Anne Vibert, préface, Vers un enseignement de la lecture littéraire au lycée : Expérimentations et réflexions, 2013

Il faut se donner le temps de mettre en place un nouveau rapport entre les lecteurs ou les spectateurs et l'œuvre. C'est à cette condition que se construira ensuite une autre lecture, enrichie des échanges intersubjectifs et des apports de l'enseignant, eux-mêmes appelés par les questionnements des élèves. Car défendre les approches subjectives de la lecture ne signifie pas pour autant renoncer à former un lecteur capable d'une analyse distanciée, et ce n'est pas davantage laisser chacun en tête à tête avec sa lecture singulière mais au contraire provoquer des échanges entre les lecteurs et adopter une démarche d'interprétation collaborative qui fasse mieux se confronter les différentes lectures. Et quel lieu mieux que la classe pourrait favoriser la constitution d'une communauté interprétative ?

 

Sylviane Ahr: Du dialogue intérieur à un dialogue avec une communauté de lecteurs

Sylviane Ahr, L’enseignement de la littérature aux cycles 3 et 4 : quelles orientations pour quels enjeux ? (contribution aux travaux des groupes d’élaboration des projets de programmes C2, C3, C4 (octobre 2014)

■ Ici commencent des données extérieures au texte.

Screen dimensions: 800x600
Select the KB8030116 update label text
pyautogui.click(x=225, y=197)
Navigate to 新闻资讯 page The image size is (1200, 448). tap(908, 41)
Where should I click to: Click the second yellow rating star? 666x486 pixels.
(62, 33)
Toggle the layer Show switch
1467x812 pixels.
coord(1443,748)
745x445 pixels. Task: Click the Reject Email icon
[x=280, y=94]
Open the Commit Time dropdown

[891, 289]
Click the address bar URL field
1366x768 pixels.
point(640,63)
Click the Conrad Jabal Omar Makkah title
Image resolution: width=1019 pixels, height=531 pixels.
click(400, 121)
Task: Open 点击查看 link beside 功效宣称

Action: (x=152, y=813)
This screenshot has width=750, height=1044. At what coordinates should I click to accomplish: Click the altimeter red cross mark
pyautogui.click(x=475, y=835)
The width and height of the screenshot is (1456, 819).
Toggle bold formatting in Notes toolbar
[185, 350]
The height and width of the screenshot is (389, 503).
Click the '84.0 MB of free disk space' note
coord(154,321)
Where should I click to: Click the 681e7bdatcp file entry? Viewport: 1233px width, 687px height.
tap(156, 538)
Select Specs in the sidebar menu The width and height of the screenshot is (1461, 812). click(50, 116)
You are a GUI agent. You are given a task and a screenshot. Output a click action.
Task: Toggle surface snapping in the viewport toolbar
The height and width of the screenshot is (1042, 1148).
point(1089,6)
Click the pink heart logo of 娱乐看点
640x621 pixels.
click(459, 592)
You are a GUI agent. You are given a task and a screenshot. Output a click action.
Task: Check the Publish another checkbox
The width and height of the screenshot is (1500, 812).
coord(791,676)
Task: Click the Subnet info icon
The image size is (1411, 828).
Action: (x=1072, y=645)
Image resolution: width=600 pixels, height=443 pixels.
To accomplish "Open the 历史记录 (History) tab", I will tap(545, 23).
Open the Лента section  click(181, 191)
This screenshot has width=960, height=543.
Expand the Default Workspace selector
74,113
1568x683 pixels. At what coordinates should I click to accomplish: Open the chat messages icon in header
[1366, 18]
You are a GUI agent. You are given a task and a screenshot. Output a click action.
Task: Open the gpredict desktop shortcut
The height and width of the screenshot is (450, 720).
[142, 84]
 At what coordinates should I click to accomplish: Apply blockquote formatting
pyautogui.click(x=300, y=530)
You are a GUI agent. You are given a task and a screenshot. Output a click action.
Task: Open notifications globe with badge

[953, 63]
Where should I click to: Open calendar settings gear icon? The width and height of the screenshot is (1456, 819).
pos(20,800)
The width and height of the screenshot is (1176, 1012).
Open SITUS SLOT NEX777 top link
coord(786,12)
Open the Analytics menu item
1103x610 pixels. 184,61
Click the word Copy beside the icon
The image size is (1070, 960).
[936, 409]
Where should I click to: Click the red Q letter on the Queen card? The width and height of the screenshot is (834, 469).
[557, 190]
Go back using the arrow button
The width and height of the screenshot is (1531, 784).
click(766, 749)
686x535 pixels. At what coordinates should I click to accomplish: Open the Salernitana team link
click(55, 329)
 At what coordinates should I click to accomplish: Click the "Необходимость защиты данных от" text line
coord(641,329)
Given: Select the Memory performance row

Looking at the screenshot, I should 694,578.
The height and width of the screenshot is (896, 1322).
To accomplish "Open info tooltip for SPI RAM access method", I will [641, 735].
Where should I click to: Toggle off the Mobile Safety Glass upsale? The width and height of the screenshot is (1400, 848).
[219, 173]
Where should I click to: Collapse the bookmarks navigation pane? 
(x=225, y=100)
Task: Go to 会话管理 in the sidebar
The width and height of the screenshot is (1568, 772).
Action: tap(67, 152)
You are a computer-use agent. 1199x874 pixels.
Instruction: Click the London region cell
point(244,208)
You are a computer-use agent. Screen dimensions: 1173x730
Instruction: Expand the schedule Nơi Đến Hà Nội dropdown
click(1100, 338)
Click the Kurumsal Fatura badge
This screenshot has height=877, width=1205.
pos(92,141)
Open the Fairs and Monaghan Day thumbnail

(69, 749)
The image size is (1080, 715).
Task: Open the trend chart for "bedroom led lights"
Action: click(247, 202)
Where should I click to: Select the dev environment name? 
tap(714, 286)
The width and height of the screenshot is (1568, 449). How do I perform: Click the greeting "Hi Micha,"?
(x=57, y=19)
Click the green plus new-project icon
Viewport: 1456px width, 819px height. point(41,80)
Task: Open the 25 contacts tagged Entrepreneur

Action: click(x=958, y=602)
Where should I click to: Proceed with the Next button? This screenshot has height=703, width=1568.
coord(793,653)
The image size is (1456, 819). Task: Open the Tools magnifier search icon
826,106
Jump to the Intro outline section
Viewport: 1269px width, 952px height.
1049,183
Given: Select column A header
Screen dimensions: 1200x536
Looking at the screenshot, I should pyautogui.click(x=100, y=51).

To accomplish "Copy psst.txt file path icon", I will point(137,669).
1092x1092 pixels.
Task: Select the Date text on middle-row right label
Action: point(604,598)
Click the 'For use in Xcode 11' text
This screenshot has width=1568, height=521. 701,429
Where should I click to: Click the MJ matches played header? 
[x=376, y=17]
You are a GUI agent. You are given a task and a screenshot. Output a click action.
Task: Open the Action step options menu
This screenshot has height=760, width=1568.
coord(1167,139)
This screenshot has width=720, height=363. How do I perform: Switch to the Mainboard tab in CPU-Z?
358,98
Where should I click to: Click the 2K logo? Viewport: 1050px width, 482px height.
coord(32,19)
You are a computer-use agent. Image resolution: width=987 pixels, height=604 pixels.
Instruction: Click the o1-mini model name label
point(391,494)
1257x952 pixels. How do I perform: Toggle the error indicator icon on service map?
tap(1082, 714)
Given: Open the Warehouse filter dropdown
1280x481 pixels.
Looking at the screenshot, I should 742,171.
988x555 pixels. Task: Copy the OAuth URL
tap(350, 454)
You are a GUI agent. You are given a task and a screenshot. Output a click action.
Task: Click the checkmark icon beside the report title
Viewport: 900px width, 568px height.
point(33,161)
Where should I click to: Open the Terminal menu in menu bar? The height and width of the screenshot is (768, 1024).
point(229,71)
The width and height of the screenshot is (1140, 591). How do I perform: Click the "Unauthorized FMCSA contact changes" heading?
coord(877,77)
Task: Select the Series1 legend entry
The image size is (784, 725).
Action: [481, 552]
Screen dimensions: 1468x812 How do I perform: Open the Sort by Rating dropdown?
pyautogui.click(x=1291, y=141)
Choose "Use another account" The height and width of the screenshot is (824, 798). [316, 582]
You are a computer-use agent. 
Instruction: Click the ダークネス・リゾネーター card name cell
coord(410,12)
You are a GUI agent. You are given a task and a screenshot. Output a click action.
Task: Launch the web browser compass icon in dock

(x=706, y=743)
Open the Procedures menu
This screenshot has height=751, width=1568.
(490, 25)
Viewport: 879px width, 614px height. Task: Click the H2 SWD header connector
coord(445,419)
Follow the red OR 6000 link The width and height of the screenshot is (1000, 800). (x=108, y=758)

Deux postures caractérisent le processus transactionnel : l’une, dite « esthétique », qui privilégie les impressions et les souvenirs de lecture, les réactions spontanées et de natures diverses, en d’autres termes, la subjectivité du lecteur ; l’autre, dite « efférente », qui vise à reprendre ses premières réactions pour en discuter et élargir son interprétation, ce qui favorise la mise à distance de la réception empirique du texte. Dans le premier cas est favorisé un échange entre le lecteur et le texte ; dans le second, un échange entre le lecteur et les autres lecteurs du texte. On passe ainsi d’un dialogue intérieur à un dialogue avec une communauté de lecteurs, des « transactions subjectives » du lecteur aux interactions sociales, et inversement. Il s’agit bien là d’un processus dialectique entre une réception subjective du texte et une objectivation de cette réception que permettent des échanges intersubjectifs. Le lecteur compétent est capable d’alterner et de combiner ces deux postures, d’opérer ce mouvement de va-et-vient entre ses réactions premières au texte, qui sont d’ordre psychoaffectif, émotionnel, esthétique, axiologique…, et une appréhension plus distanciée de cette lecture empathique. Ce va-et-vient n’est possible que si l’on ménage un espace où la voix du sujet lecteur est autorisée à se faire entendre et à se nourrir de celle de ses pairs, le texte et les droits du texte délimitant cet espace.